Copy the material below line for line, without changing a single character.

(Rows from a dataset)
Begin

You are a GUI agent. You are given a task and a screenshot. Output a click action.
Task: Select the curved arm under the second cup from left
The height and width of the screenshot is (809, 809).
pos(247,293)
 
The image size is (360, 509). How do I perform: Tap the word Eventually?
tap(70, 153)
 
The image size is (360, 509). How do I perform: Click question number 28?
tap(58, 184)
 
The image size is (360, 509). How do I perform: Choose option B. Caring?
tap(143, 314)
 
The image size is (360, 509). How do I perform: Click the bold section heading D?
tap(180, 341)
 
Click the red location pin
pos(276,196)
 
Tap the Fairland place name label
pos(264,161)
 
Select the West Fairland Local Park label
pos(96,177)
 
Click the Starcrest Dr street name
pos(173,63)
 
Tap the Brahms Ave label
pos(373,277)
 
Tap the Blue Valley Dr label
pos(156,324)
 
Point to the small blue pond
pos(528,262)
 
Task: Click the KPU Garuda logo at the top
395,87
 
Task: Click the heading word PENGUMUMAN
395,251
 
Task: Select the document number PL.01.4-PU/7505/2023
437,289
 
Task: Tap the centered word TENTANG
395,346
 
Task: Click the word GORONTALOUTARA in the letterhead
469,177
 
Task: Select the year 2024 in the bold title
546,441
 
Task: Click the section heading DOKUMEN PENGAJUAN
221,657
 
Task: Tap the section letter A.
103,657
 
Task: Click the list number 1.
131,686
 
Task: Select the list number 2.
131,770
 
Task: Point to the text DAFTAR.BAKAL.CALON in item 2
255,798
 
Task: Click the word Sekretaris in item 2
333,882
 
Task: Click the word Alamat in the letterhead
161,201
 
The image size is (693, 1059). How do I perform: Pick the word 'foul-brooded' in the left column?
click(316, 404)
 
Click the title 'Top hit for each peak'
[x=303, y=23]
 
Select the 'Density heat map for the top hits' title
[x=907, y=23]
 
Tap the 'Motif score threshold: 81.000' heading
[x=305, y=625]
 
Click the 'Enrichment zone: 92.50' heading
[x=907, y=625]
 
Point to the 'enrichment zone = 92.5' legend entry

End

**Response:**
You are a GUI agent. You are given a task and a screenshot. Output a click action.
Task: Select the curved arm under the second cup from left
The height and width of the screenshot is (809, 809).
pos(247,293)
 
The image size is (360, 509). How do I perform: Tap the word Eventually?
tap(70, 153)
 
The image size is (360, 509). How do I perform: Click question number 28?
tap(58, 184)
 
The image size is (360, 509). How do I perform: Choose option B. Caring?
tap(143, 314)
 
The image size is (360, 509). How do I perform: Click the bold section heading D?
tap(180, 341)
 
Click the red location pin
pos(276,196)
 
Tap the Fairland place name label
pos(264,161)
 
Select the West Fairland Local Park label
pos(96,177)
 
Click the Starcrest Dr street name
pos(173,63)
 
Tap the Brahms Ave label
pos(373,277)
 
Tap the Blue Valley Dr label
pos(156,324)
 
Point to the small blue pond
pos(528,262)
 
Task: Click the KPU Garuda logo at the top
395,87
 
Task: Click the heading word PENGUMUMAN
395,251
 
Task: Select the document number PL.01.4-PU/7505/2023
437,289
 
Task: Tap the centered word TENTANG
395,346
 
Task: Click the word GORONTALOUTARA in the letterhead
469,177
 
Task: Select the year 2024 in the bold title
546,441
 
Task: Click the section heading DOKUMEN PENGAJUAN
221,657
 
Task: Tap the section letter A.
103,657
 
Task: Click the list number 1.
131,686
 
Task: Select the list number 2.
131,770
 
Task: Point to the text DAFTAR.BAKAL.CALON in item 2
255,798
 
Task: Click the word Sekretaris in item 2
333,882
 
Task: Click the word Alamat in the letterhead
161,201
 
The image size is (693, 1059). How do I perform: Pick the word 'foul-brooded' in the left column?
click(316, 404)
 
Click the title 'Top hit for each peak'
[x=303, y=23]
 
Select the 'Density heat map for the top hits' title
[x=907, y=23]
 
Tap the 'Motif score threshold: 81.000' heading
[x=305, y=625]
 
Click the 'Enrichment zone: 92.50' heading
[x=907, y=625]
 
Point to the 'enrichment zone = 92.5' legend entry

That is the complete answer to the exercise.